Sequence similarity calculation

Sequence similarity is calculated from the full alignment supplied (taking all present sequences into account), using a scoring matrix (currently blosum50, blosum62, dayhoff and identity are available). Raw scores are then averaged over a window of residues (defaults to 5 residues in both directions) that is weighted using either uniform or triangular weights. The resulting scores are "normalized" so that 1.0 would indicate a perfect alignment, 0.0 would be a random match, and -1.0 a (locally) fully gapped alignment (on average). Note, it is possible to obtain values outside this range. This helps to ensure that defaults are sensible irrespective of the choice for the scoring matrix.

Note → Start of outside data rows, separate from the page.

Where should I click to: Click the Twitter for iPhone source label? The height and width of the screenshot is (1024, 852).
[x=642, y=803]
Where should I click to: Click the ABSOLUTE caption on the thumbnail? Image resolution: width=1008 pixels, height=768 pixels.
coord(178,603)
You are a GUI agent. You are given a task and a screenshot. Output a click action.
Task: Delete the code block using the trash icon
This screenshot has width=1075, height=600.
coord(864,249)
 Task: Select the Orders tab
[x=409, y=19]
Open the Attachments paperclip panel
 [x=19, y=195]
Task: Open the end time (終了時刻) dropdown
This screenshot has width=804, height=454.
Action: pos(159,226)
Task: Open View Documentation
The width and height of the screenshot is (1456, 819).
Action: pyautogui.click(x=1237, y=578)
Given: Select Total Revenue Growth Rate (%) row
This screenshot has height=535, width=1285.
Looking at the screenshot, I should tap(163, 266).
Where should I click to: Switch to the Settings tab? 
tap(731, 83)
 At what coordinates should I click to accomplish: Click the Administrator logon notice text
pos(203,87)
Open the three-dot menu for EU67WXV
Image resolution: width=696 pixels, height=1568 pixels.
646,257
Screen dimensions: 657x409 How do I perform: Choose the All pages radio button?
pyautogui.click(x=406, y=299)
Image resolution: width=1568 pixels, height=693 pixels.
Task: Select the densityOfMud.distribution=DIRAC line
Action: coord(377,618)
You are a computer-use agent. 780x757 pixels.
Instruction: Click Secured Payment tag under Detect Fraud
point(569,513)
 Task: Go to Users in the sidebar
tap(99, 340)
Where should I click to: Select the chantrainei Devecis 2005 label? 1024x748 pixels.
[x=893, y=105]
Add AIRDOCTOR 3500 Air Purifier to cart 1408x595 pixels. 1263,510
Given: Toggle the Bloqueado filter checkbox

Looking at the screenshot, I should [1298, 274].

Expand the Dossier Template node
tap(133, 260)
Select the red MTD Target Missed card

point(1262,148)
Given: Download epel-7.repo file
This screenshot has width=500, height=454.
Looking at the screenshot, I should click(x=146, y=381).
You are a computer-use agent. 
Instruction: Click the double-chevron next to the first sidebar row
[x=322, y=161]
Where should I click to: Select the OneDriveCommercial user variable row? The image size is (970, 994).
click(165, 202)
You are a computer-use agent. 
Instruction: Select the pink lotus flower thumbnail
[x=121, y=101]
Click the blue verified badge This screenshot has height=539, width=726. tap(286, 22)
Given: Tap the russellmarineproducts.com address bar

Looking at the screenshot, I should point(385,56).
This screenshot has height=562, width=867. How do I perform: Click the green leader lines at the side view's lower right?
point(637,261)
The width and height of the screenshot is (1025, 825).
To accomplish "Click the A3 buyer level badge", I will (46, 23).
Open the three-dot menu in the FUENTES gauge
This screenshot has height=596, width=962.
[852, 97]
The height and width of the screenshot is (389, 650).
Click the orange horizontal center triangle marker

Sequence similarity calculation is configured individually for the steps that are using it.

Command line

phenix.sculptor \
    [ command-line switches ] \
    [ PHIL-format parameter files ] \
    [ PHIL command-line assignments ] \
    [ PDB-files ] \
    [ alignment files ]

Command-line switches:

-h, --help            show this help message and exit
--show-defaults       print PHIL and exit
-i, --stdin           read PHIL from stdin as well
-v, --verbosity       set verbosity level (DEBUG,INFO,WARNING,VERBOSE)
--mode                set mode (flexible,predefined)

PHIL arguments:

Everything not starting with a dash ('-') is interpreted as a PHIL argument. This can be a PHIL-format file containing parameters, command-line assignment or a file whose type is automatically recognized (based on file extension). Note that sequence files are not accepted on the command line, since associated chains could not easily be guessed and require a fully specified parameter scope.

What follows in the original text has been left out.